Stored records:
<<<<

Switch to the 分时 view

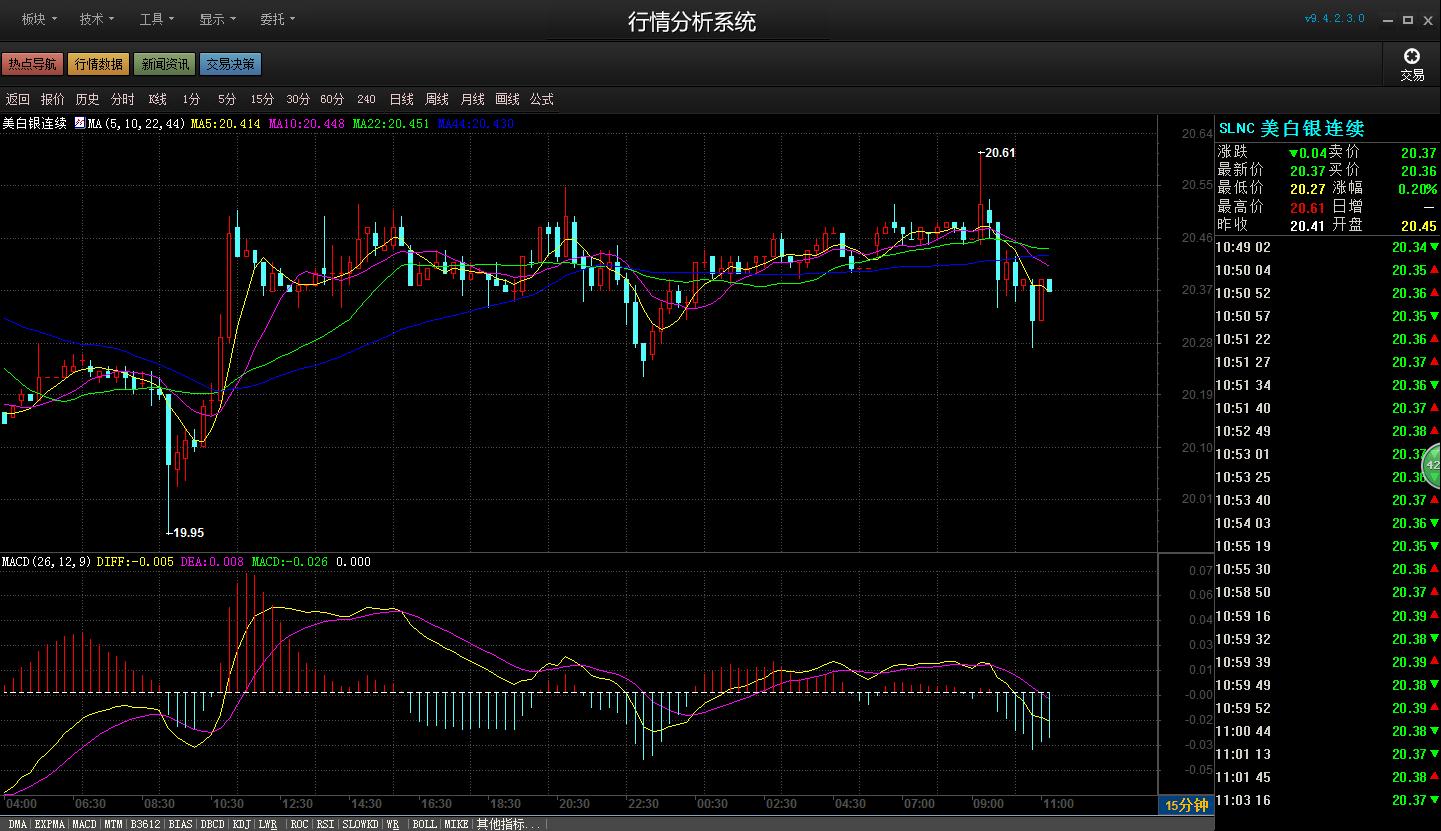(122, 99)
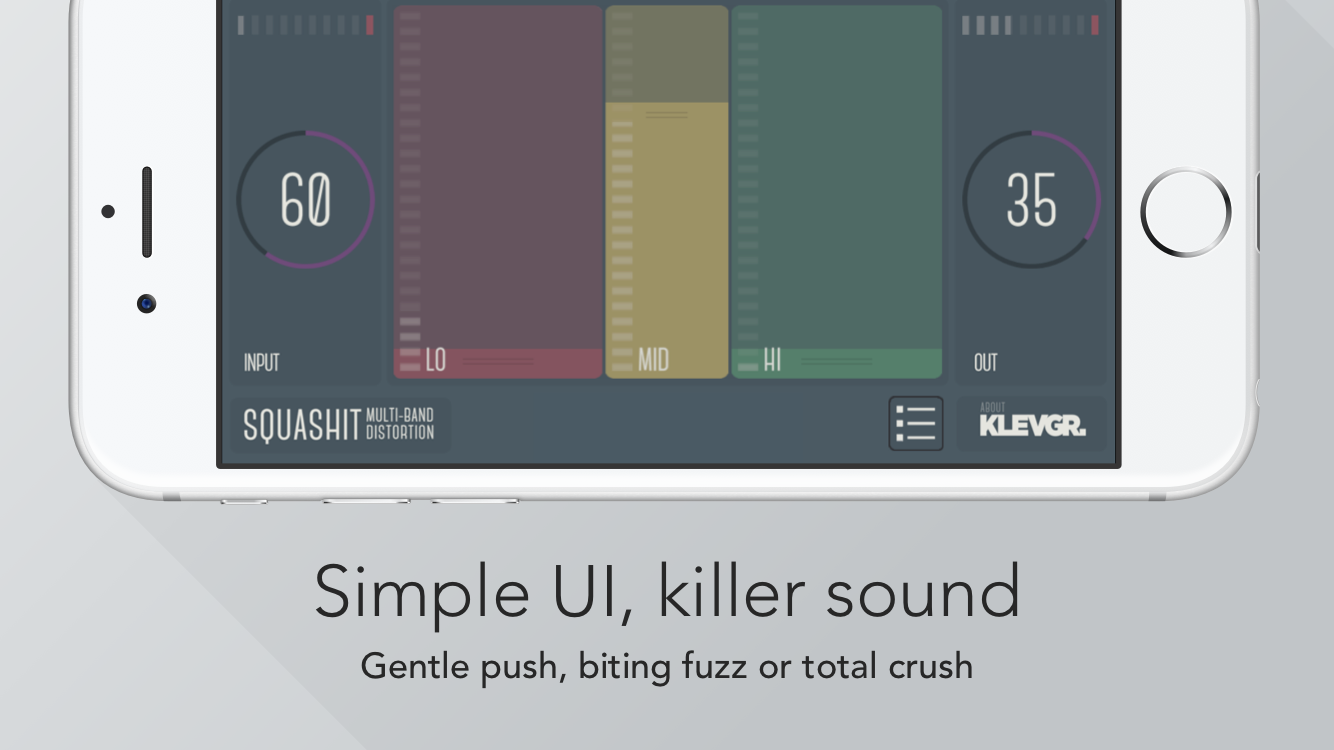
Task: Click the MID band label
Action: tap(653, 361)
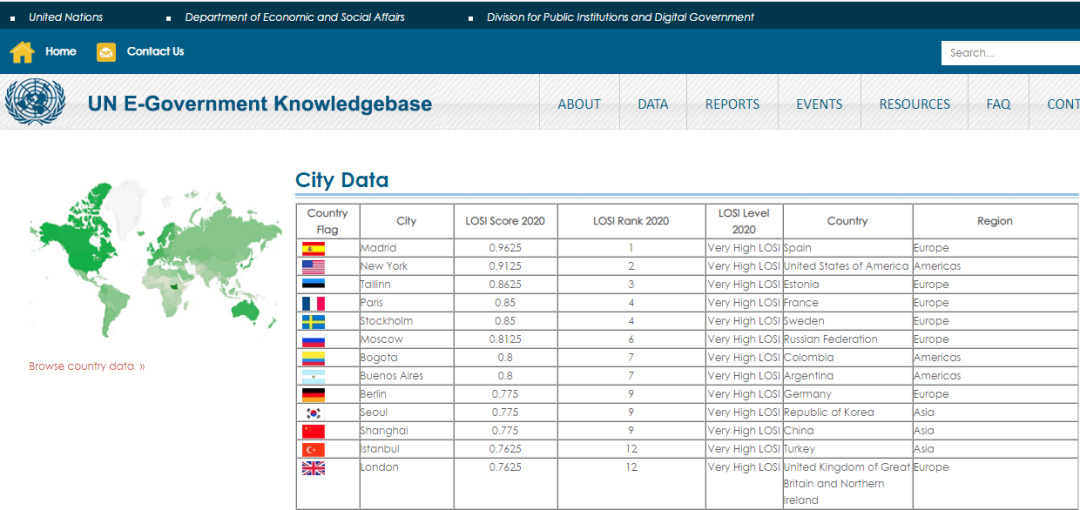This screenshot has height=510, width=1080.
Task: Click the green world map thumbnail
Action: (153, 258)
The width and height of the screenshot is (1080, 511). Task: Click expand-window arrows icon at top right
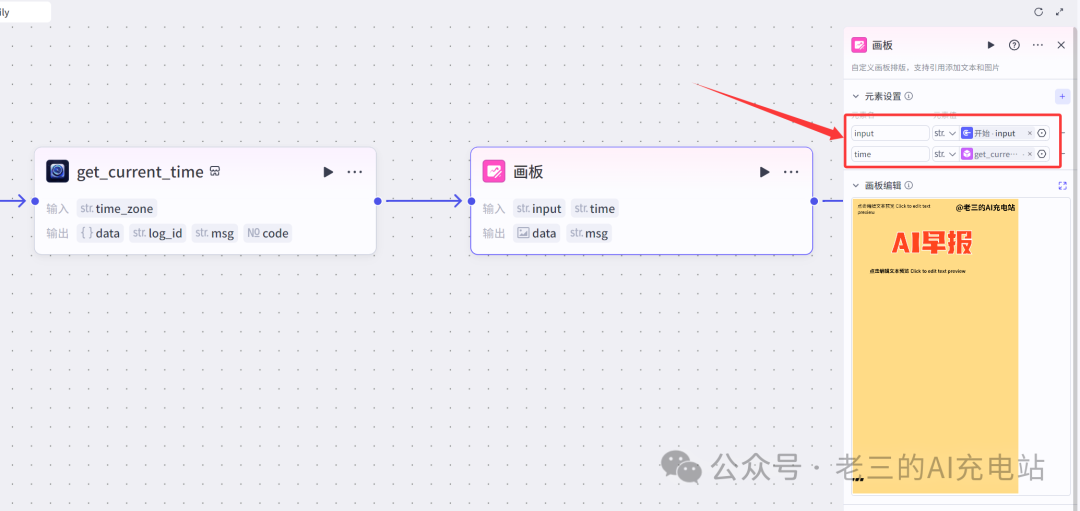point(1060,12)
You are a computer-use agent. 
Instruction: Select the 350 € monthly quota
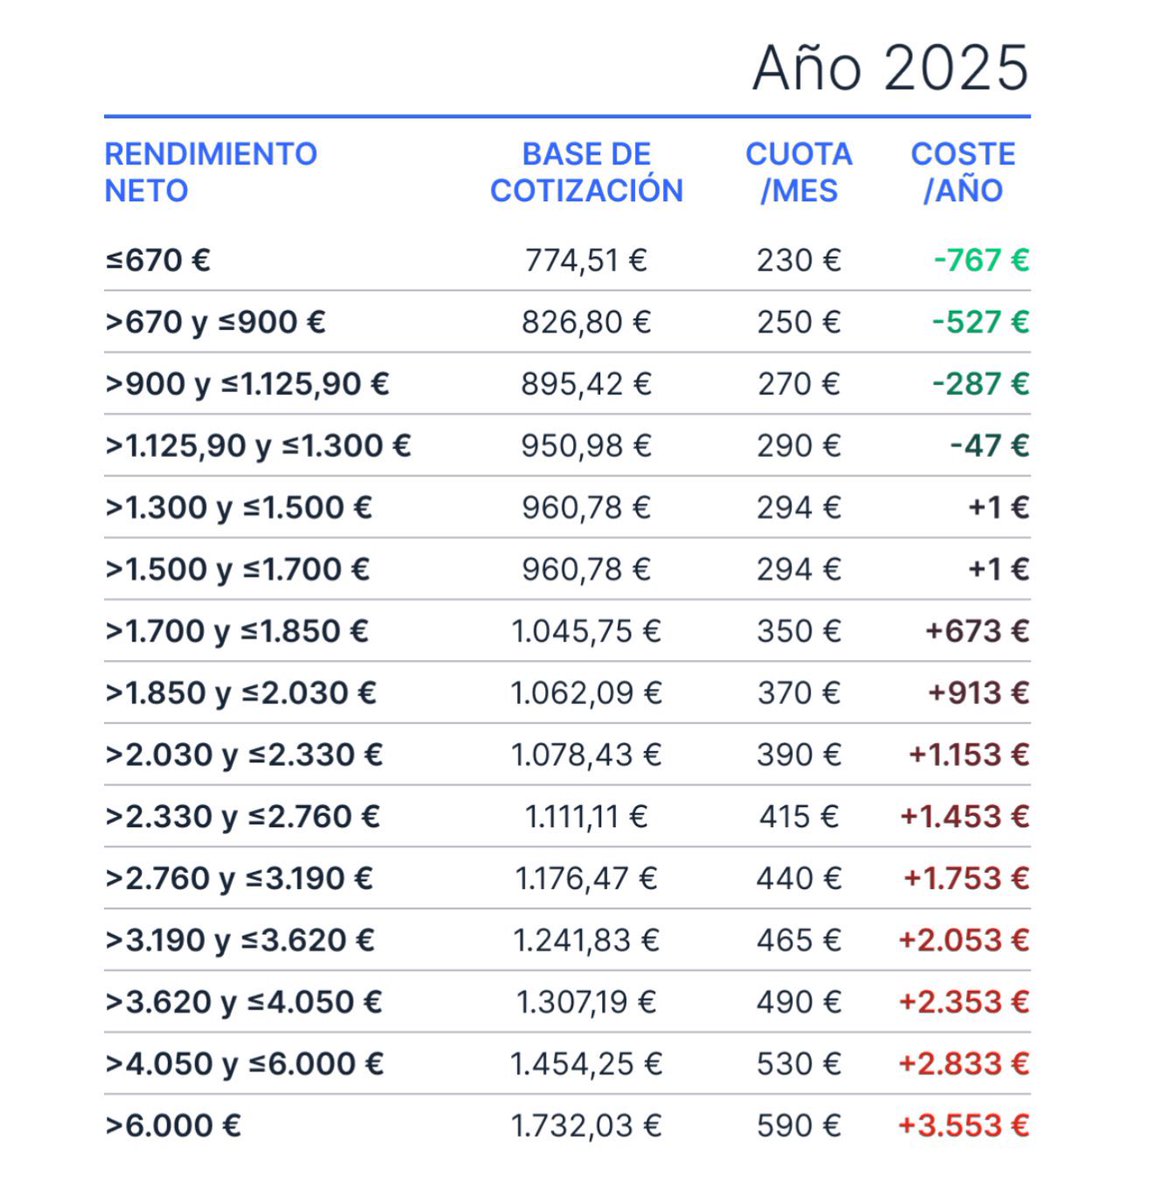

>>>>

Render the records above word for word and leave the pictures out.

◆ WRITTEN RESPONSE:
Switch to the 分时 view

(122, 99)
Task: Click the MID band label
Action: tap(653, 361)
This screenshot has height=510, width=1080.
Task: Click the green world map thumbnail
Action: (153, 258)
The width and height of the screenshot is (1080, 511). Task: Click expand-window arrows icon at top right
point(1060,12)
You are a computer-use agent. 
Instruction: Select the 350 € monthly quota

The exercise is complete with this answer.